▶ Problem requirements:
Can you copy out every line of the records below word for word, leaving out the pictures?

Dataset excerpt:
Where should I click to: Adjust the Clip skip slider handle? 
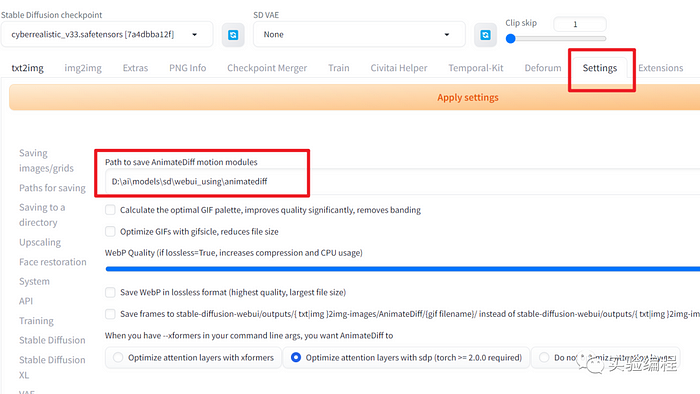(x=511, y=39)
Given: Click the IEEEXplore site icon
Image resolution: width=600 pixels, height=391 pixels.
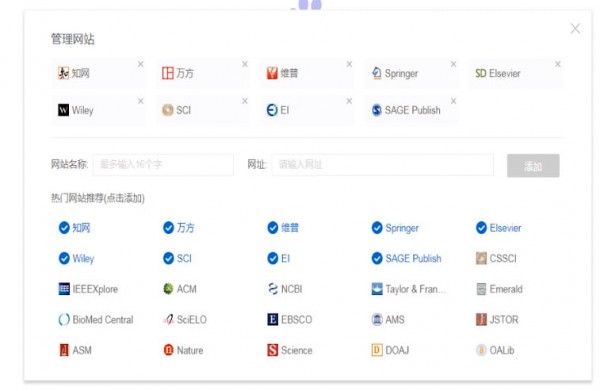Looking at the screenshot, I should pos(64,289).
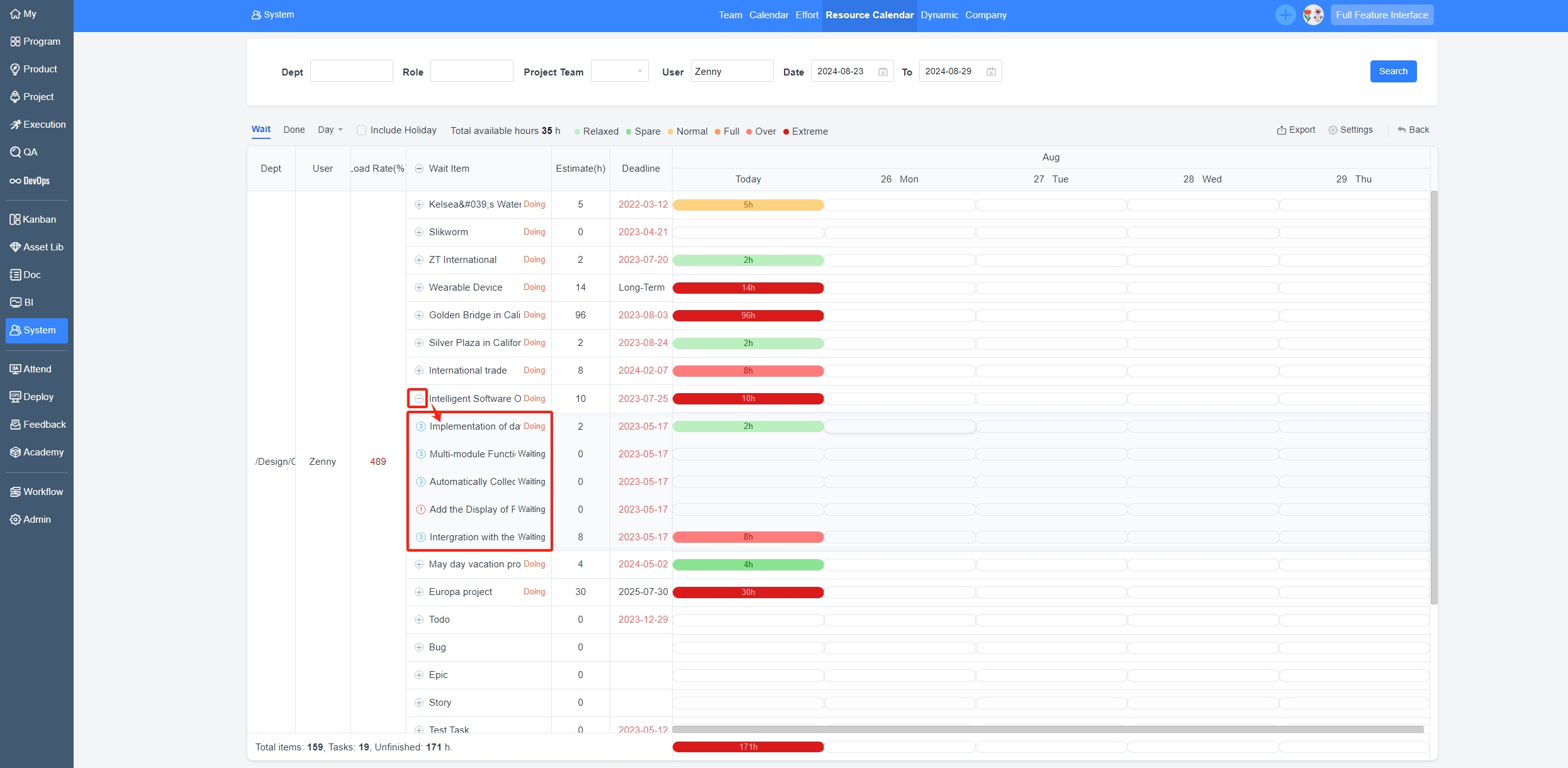Screen dimensions: 1568x768
Task: Enable the Include Holiday checkbox
Action: pos(361,130)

▶ Solution to this exercise:
Where should I click to: Adjust the Clip skip slider handle? 
(x=511, y=39)
Given: Click the IEEEXplore site icon
Image resolution: width=600 pixels, height=391 pixels.
Looking at the screenshot, I should pos(64,289).
Screen dimensions: 1568x768
Task: Enable the Include Holiday checkbox
Action: pos(361,130)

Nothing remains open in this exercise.